Common Kestrel (Falco tinnunculus) is possibly the most familiar of the Falcon family in the South West of England. It’s unmistakable hovering flight when hunting is a skill to be marvelled at. It’s head almost motionless as it awaits an opportunity to dive on any unsuspecting prey even on the most blustery of day’s.

A very handsome looking bird, the male slightly smaller than the female, has a distinguishing grey head, rump, upper tail coverts and unbarred tail. The back and scapulars are a brick red colour with darker markings from head and scapular all down the back. Yellow scaly feet are fully armed with razor sharp black talons.

In comparison the female is a duller brown and speckled all over with a barred tail – both have a straw coloured speckled breast with very dark wing tips

A call of fast short notes are often heard,  ‘kee-kee-kee-kee…’, whilst the Young and female will be heard to beg with  a trill, ‘keerrrl…’ repeated on occasions.

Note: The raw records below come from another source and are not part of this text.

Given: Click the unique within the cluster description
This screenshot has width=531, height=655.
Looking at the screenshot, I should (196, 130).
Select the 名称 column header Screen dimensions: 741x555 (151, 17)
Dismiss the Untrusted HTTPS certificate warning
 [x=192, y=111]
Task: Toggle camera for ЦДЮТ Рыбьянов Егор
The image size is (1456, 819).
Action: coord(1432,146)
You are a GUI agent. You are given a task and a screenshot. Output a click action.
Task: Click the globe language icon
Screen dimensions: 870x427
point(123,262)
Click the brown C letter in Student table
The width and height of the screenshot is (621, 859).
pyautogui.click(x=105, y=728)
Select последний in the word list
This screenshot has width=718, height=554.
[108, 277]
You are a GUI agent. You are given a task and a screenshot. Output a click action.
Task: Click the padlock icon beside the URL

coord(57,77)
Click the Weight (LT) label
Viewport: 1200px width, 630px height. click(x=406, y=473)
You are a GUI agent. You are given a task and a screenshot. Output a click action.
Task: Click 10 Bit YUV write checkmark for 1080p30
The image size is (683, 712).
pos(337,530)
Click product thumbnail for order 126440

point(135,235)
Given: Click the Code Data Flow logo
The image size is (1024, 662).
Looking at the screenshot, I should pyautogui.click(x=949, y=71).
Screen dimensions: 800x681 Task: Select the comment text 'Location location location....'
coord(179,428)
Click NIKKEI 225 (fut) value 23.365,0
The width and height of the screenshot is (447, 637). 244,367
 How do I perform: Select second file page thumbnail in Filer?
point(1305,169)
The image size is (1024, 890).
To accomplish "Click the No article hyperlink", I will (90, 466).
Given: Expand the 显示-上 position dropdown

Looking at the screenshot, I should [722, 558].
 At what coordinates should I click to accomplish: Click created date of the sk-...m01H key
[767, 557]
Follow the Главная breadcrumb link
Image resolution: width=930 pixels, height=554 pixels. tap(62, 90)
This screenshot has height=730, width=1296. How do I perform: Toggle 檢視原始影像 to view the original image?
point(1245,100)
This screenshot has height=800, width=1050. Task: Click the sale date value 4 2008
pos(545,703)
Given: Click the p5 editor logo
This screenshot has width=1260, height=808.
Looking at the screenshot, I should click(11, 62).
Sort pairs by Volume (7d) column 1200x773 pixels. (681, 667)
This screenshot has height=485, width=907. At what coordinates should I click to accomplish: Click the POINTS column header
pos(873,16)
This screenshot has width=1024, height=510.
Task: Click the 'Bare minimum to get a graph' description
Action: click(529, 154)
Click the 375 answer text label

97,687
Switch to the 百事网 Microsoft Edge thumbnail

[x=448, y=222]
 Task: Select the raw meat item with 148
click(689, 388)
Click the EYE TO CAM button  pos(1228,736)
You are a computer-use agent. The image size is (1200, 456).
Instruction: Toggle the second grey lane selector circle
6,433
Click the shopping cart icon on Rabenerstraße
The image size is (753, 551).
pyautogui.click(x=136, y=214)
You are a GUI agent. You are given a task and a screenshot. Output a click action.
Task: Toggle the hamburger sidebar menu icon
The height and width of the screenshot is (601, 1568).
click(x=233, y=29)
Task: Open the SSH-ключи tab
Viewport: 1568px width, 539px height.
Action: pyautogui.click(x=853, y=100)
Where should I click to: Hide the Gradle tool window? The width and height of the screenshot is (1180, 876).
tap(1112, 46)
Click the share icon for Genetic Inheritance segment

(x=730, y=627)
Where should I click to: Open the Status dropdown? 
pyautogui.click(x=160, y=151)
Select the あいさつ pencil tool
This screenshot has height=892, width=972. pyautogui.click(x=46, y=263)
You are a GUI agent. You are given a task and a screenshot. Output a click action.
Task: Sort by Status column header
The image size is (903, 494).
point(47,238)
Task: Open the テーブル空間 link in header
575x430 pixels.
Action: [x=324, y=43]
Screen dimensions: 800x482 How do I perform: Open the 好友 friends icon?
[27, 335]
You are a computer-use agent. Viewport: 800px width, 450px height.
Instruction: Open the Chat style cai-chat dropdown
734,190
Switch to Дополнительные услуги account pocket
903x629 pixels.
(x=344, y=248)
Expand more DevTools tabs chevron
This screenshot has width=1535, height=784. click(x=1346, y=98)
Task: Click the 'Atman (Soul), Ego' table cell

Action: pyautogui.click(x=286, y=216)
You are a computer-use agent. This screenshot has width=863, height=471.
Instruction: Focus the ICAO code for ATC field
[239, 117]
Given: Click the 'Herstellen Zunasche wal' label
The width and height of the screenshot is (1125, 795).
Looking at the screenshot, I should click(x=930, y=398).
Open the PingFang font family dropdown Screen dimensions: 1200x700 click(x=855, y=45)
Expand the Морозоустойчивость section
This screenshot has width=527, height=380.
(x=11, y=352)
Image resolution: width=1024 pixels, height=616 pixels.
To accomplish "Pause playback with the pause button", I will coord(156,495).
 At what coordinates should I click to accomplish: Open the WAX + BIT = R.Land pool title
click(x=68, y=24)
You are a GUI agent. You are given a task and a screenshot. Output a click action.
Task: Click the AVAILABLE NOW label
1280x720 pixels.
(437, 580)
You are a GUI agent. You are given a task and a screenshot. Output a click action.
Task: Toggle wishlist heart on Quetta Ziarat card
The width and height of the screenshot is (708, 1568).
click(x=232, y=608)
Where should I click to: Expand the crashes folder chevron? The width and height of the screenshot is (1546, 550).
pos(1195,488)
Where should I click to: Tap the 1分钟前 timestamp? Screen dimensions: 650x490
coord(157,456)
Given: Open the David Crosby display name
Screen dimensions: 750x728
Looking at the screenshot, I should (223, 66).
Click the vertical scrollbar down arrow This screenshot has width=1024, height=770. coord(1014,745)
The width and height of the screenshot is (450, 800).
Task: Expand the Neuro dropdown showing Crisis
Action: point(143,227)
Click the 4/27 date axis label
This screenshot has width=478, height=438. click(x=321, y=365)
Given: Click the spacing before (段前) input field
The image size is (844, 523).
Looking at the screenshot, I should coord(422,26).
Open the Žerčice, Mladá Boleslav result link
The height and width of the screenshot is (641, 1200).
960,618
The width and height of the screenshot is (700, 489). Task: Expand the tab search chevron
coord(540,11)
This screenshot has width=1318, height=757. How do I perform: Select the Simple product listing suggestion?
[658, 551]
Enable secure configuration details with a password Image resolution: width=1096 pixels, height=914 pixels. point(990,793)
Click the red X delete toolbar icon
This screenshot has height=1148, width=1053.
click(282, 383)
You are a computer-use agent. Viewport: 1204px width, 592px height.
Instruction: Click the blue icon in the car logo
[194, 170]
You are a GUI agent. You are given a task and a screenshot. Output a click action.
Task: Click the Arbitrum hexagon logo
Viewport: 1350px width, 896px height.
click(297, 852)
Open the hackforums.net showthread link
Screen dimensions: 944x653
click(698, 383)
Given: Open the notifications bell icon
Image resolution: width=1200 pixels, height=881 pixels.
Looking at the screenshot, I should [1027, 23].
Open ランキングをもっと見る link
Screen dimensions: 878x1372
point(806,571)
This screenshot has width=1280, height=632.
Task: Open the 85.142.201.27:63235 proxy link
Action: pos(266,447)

Kestrels in decline elsewhere, appear to be doing well in their traditional haunts along the coast. Wherever we monitor Peregrine’s, we will usually observe the presence of at least a pair of Kestrels in close proximity. Nesting slightly later, they utilise crevices and crags on the slopes and cliffs.

Image Tom Shanta

As with all birds, keeping feathers in top condition is all important, not only bathing in shallow water to clean themselves, birds will also keep feathers clean and also rid themselves of parasites by taking a dust bath as shown below.



Images Mark Adams

Birds  will cower close to the ground while taking a dust bath, vigorously wriggling their bodies and flapping the wings. Dispersing the loose substrate into the air birds spread one or both wings allowing the falling substrate to fall between the feathers reaching the skin. The dust bath will usually be followed by thorough preening.

Three young waiting to be fed by their parents in this disused building. Clutches can vary, with up to five chicks not uncommon. This means parents will be busy hunting and feeding, as these young have voracious appetites.